Thank you so much for your amazing show. We are using your plan and it is working great. I have been reading about a "mortgage crushing plan" called the Financial Equalization Plan and was wondering if you knew anything about it good or bad? Thank you.
I wasn’t familiar with the plan you asked about so I had a look around on the web. It looks like a load of bafflegab to me. The language is neither plain nor clear, and the claims are quite imaginative. No strategies are described, just outcomes, which makes me nervous.
The best route for dealing with debt – any debt – doesn’t require a plan with a fancy name. If you want to CRUSH YOUR DEBT:
- reduce your interest costs as much as possible,
- maximize the amount you’re paying on your debt to get the debt paid off as fast as possible,
- pay off your most expensive debt first, and don’t become complacent about your less expensive debt; work hard to pay it off fast too.
You often quote things like "save just $550 per month and in 20 years you'll have $990,000". Unless my math is way off, you're counting on an annual return of about 15%. Please, tell me, where can I reliably get a 15% annual return!
When I quote the growth of assets on the show, it assumes a rate of return of just 7%. The funds are in an RRSP, and any tax benefit is reinvested every year to grow the contribution. I’ve talked about this as a strategy several times, but we can’t cover it in every show since we have only 21 minutes to tell the story.
On a recent show, you mentioned that 35% of your budget should go to fixed living costs? Is that right? What costs make up the 35%? Can you please provide the list again? Great show thanks!
The 35% applies to “housing”, Patrick, not fixed costs. Housing is comprised of your mortgage/rent, property taxes and condo fees, home insurance, heating, electricity, and home maintenance. Go check out my Interactive Budget Worksheet for all the info you need.
In the episode I watched tonight you suggested the couple have their debt consolidated into their mortgage. When is this best to do? For only very large debts? We have a line of credit and it would work out to be less a month on our mortgage than we pay in interest. Is this a good way to pay off debt?
This is a tricky question because lots of people use the consolidation tactic to free up money so they can keep shopping. However, if you are serious about debt repayment and are looking for a way to reduce your interest cost and manage your cash flow, then consolidating to your mortgage makes good sense, particularly if you have lots of equity built up. The size of the debt itself isn’t the issue, though I wouldn’t recommend it for amounts under $25,000 since you should be able to pay that off, assuming you can get your interest costs in line.
Here’s the big BUT to using the consolidation strategy… you must be working at paying off the amount you consolidated to your mortgage as soon as possible. Whether you use your anniversary prepayment option to slap a whack of cash into your mortgage once a year, or you find a way to increase your mortgage payments, you need to actively work to pay off the debt.

━━━━━━━━━━━━━━━━━━━━

#### GIVEN TASK:
Write what comes next in the personal finance Q&A above, picking up after its final sentence. The rows that come next are separate material and are not part of the personal finance Q&A.

#### Data for locating visible targets:
━━━━━━━━━━━━━━━━━━━━

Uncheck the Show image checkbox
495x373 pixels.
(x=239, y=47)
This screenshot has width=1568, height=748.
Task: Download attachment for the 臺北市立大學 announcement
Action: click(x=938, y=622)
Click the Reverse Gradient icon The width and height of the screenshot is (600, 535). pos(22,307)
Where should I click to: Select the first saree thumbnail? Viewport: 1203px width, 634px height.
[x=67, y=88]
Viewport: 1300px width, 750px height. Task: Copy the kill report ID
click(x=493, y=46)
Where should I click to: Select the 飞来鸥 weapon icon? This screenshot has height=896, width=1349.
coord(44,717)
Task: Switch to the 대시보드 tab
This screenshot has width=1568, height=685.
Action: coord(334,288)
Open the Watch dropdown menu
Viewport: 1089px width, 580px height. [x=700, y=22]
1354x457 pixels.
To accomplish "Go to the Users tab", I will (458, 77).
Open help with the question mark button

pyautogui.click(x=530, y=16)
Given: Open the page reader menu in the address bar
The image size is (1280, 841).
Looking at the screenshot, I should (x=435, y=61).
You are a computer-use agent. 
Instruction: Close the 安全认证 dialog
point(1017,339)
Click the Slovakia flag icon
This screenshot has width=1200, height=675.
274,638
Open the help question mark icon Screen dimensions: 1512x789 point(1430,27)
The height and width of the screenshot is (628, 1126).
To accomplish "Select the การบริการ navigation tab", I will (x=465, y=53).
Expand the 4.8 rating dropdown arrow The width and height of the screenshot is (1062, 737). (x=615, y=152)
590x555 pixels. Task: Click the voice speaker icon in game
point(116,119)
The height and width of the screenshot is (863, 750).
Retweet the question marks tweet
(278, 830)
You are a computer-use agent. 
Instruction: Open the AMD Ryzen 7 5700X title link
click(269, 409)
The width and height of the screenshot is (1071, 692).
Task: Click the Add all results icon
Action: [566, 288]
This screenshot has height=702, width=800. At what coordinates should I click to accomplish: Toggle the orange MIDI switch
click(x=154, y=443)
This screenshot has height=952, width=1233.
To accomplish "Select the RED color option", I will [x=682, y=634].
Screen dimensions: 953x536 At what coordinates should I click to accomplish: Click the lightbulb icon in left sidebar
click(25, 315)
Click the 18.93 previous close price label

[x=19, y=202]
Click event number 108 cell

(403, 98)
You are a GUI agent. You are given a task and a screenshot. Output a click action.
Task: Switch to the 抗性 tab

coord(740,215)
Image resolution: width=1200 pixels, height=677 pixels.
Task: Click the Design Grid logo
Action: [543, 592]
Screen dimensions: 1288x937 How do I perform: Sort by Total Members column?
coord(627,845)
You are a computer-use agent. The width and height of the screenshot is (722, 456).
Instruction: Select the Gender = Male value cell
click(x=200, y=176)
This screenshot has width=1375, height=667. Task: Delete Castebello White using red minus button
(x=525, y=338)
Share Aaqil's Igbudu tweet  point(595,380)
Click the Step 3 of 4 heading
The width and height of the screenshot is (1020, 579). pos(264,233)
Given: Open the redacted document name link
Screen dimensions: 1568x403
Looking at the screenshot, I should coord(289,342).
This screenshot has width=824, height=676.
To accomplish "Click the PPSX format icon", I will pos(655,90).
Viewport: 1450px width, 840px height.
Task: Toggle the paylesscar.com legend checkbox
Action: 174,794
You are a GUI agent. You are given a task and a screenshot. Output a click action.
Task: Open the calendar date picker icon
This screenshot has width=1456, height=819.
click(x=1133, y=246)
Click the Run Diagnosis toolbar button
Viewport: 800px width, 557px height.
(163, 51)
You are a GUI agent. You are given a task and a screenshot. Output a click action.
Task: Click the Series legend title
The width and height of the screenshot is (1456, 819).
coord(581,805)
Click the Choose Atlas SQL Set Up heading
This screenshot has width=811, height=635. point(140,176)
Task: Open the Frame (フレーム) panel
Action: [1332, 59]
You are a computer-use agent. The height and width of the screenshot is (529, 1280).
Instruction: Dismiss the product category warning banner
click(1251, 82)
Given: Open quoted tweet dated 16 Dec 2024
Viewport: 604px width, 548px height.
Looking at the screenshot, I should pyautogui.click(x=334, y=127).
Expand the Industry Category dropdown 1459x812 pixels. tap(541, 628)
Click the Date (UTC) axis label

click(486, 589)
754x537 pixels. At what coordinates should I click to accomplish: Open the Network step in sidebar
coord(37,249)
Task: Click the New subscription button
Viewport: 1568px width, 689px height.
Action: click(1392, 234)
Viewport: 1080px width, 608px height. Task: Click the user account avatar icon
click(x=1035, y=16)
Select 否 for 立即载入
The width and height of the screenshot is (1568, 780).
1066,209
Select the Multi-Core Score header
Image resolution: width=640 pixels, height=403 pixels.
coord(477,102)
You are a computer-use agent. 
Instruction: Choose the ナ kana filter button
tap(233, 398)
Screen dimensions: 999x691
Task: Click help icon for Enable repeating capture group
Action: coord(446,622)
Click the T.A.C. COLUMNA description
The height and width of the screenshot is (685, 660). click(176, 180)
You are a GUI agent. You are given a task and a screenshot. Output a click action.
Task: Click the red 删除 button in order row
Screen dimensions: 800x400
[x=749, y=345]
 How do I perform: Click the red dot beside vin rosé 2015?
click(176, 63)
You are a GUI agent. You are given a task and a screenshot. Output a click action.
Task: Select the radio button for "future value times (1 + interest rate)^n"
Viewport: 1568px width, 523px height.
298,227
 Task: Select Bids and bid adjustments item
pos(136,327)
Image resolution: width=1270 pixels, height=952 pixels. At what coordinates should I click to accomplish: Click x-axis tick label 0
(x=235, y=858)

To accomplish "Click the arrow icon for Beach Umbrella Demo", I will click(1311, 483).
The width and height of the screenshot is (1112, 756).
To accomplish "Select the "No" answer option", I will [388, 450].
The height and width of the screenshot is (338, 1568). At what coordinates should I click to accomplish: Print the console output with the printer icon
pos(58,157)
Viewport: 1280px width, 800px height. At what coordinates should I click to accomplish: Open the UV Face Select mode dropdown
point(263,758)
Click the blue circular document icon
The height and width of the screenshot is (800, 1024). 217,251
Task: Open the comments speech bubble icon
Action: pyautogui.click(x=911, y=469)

━━━━━━━━━━━━━━━━━━━━

#### ANSWER TO THE EXERCISE:
Hi Gail! My mom is an avid reader of your site, and suggested I become one too. I've just finished university and have a student loan of $10,500 (quickly accruing interest). I am currently in the grace period until November 1st. My first payment is due on Nov. 30th. (Basically I don't have to make a payment, until Nov 30th, but interest still accrues).
This student loan is actually two (which I didn't know at the time). One is with Alberta Direct Lending for $6005.00 (interest rate is prime) and the other is with NCLSC for $4495.00 (interest rate is prime plus 2.5%). I also currently have approximately $4000 in credit card debt (interest rate is 11% with a $22/annual fee). I have created a budget, and decided I can put $500/month towards debt repayment (I'm also putting $300/month towards RRSP/Emergency/House Fund at $100 each category/month). I gross $37,500 year.. so i take home about $2000/month after taxes.
My question is what is the best plan of attack to pay off all the debt within 18 months? (my arbitrary goal), so that I can take the 500 and put it towards savings? Currently my plan is to put the full $500 (250 every two weeks corresponding with pay periods) on my credit card, until November 1st, and then re-direct the payments to the student loans. I was thinking $250 for each loan once a month, so 500 total a month to debt repayment. This is the best scenario I can think of - is there any guidance or suggestions you can give me? Thank you kindly!!
Thanks for the details Jessie (people often don't tell me enough) and tell your mom I think she's very smart!
Now on to your question: How did you do in math at school Jessie? If you take a total debt of $10,500 and divide it by 18 (the number of months within which you want to pay this off), what do you get? I get $583.33, which is more than the $500 you've got allocated, and doesn't include the interest you'll have to pay.
Why don't you go to my Own Up to Your Debt worksheet and use that to help figure out how much you need to set aside.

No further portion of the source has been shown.